Security news.
Today's security brief highlights a record-breaking Patch Tuesday from Microsoft, addressing numerous critical flaws, alongside urgent advisories for actively exploited vulnerabilities in SharePoint and SonicWall products. The impact of AI on cybersecurity is also a prominent theme, with reports of LLM-assisted botnet development, AI-driven vulnerability discovery, and even an AI assistant being abused for account takeovers.
Critical Updates for Firefox, Chrome, Adobe, and VMware
Mozilla has released updates fixing two critical flaws in Firefox (CVE-2026-15718, CVE-2026-15719) with public exploit code, urging immediate patching.
CISA Urges Patching of Exploited SharePoint Vulnerabilities
CISA advises immediate patching for three actively exploited SharePoint vulnerabilities, including two zero-days, that allow remote code execution and unauthorized access.
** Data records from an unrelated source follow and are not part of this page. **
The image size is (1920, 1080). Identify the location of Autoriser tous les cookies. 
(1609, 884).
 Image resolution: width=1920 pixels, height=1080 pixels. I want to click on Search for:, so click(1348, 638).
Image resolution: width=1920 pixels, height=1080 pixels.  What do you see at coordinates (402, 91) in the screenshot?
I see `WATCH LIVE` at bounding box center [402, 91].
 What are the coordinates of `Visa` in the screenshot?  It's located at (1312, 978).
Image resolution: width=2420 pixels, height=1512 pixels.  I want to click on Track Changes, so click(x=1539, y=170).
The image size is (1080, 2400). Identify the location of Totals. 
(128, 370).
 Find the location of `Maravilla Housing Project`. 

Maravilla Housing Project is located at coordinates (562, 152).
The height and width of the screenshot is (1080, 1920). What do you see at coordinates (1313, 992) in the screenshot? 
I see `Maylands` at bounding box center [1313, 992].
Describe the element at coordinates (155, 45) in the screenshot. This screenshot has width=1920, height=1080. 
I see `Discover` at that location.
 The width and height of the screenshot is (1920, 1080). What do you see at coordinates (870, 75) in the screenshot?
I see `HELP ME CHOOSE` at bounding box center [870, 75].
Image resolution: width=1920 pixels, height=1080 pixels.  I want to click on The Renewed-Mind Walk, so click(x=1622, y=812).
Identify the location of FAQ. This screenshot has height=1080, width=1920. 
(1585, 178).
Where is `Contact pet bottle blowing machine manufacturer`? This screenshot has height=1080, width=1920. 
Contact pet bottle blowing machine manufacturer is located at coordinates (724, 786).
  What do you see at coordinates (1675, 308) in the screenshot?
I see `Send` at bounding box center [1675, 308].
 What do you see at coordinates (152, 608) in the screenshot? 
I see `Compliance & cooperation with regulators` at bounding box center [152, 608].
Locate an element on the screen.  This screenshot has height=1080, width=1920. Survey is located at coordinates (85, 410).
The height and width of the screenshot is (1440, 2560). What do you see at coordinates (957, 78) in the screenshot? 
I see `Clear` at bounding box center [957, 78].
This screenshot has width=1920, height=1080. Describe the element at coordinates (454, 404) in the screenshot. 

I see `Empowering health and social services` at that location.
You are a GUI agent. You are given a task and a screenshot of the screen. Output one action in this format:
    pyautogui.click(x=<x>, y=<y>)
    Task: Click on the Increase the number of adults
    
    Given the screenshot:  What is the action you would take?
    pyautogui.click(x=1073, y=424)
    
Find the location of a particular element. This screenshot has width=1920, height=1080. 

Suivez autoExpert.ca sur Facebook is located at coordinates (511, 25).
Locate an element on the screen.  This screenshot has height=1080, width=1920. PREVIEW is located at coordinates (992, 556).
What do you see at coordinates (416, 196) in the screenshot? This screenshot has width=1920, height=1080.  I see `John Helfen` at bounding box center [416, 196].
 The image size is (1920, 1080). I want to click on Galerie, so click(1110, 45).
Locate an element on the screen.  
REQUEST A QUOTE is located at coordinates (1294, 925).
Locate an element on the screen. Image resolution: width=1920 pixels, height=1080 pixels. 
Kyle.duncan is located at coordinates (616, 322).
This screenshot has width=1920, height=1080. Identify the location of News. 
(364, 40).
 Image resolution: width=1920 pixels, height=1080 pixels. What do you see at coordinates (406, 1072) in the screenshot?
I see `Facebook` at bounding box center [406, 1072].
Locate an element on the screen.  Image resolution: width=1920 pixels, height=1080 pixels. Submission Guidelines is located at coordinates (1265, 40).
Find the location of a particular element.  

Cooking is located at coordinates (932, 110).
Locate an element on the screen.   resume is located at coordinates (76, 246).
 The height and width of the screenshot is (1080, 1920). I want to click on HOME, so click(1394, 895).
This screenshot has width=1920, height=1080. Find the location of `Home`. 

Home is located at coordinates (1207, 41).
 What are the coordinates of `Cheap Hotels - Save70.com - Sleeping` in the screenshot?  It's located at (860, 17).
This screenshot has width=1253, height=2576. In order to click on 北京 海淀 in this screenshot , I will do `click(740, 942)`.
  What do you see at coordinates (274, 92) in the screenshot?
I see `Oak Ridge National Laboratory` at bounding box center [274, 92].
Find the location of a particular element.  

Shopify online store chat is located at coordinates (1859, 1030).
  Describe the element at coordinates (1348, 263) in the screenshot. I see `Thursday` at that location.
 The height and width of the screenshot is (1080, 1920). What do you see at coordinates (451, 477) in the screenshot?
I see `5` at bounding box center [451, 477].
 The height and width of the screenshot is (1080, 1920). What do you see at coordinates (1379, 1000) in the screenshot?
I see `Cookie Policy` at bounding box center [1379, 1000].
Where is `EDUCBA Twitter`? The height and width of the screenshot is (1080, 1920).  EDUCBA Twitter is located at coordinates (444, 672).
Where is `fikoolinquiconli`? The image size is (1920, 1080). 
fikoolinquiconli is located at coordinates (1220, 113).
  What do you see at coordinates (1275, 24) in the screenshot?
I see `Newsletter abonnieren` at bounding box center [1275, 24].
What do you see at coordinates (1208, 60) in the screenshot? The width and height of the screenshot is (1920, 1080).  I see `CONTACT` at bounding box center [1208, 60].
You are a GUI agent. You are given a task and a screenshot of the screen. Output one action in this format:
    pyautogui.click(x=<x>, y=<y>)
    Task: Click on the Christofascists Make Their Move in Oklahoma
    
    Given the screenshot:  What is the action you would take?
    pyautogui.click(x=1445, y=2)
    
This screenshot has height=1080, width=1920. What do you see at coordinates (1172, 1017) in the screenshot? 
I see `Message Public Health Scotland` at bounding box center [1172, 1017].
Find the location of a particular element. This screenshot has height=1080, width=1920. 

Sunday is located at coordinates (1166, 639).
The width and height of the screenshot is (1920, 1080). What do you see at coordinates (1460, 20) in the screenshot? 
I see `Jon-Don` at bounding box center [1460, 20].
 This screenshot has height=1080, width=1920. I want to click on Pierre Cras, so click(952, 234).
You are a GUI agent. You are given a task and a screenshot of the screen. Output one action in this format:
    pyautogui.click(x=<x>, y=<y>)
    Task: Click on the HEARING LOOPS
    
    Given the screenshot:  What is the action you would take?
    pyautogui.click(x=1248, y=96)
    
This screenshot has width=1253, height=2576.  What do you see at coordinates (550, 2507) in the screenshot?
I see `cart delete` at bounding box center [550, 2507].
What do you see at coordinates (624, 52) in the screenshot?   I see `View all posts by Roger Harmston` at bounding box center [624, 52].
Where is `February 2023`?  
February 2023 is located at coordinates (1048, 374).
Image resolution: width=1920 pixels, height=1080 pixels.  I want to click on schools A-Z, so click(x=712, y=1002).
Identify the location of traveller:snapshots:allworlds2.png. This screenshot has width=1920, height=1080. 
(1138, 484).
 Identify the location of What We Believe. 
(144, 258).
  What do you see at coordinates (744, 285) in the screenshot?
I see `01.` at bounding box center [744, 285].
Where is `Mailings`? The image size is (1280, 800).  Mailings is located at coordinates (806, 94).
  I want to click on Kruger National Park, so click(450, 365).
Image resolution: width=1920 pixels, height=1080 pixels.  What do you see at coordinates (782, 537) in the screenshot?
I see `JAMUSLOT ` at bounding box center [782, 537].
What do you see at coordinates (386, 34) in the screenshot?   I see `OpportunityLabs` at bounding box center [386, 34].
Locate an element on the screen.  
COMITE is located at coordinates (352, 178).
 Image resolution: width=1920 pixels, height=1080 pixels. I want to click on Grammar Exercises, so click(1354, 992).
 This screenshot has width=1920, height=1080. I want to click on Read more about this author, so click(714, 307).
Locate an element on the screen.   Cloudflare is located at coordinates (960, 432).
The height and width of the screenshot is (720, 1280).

Two SonicWall SMA 1000 Zero-Days Actively Exploited
SonicWall has warned about active exploitation of two zero-day vulnerabilities (CVE-2026-15409, CVE-2026-15410) in SMA 1000 series appliances, one of which can lead to arbitrary command execution.
Unpatched Cursor Vulnerability Exposes Users to Code Execution
An unpatched vulnerability in the Cursor IDE allows attackers to execute arbitrary code by creating a malicious Git repository containing a `git.exe` in the project root, which Cursor automatically runs.
AsyncAPI npm Packages Infected with Credential-Stealing Malware
Five malicious versions of AsyncAPI packages were published to npm in a supply-chain attack, distributing a remote access trojan with info-stealing capabilities.
Google Gemini CLI Abused as Hacking Agent and Botnet Operator
A Russian-speaking threat actor known as "bandcampro" has been observed abusing Google's open-source Gemini CLI AI tool to act as a hacking agent and operate a small-scale botnet.
TuxBot v3 Evolution Shows Signs of LLM-Assisted IoT Botnet Development
Researchers found a new IoT botnet framework, TuxBot v3 Evolution, that appears to have been developed with assistance from a large language model (LLM), despite some unsuccessful attempts.
Progress Confirms Zero-Day Vulnerability Behind ShareFile Disruption
Progress has confirmed a zero-day vulnerability caused a disruption in ShareFile and has released a fix, urging Storage Zones Controller customers to apply it immediately.